Synergy with carbon capture and storage
The various endothermic reactions that have been discussed that potentially convert hydrocarbons to H2 and CO2 are also those that are proposed for potential CO2 emission-free processes. In this scenario, some of the fossil fuel itself is oxidized to provide the heat input for the reactions. CO2 is then scrubbed from the product gas for sequestration. The challenge in CO2 emissions is currently focused on finding storage sites capable of hosting quantities reaching annually 25 billion tons (‘Basic Research Needs for Solar Energy Utilization’, 2005).
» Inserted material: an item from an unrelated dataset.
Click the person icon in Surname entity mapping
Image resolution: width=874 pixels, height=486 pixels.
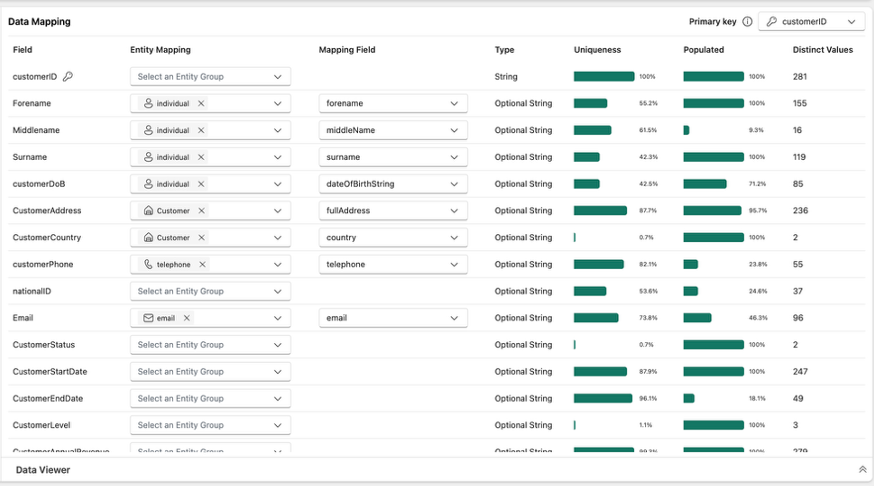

Such sinks, which could be geological formations, the ocean, saline aquifers, terrestrial ecosystems, etc., in order to be effective should provide extremely low leakage rates, since only 1% leakage rate could result in reversing any sequestration effort in a period of only 100 years (Muradov and Veziroglu, 2008), Even by using the safest, long-term CO2 storage option, predictions concerning both security issues and investment costs cannot be defined precisely (Knight, 2010; IEA, 2009). In theory, storages sites are more than enough to satisfy global requirements for CO2 storage, but in practice it is estimated that a very small proportion of those sites could be utilized (IEA, 2009; Van Noorden, 2010).
Whilst such technologies can be considered as future commercial competitors of CST, there is the potential of combining solar-driven reactions with carbon capture technologies to produce the end products. In this scenario, the solar input will significantly reduce the amount of CO2 per unit of H2 that must be separated and stored.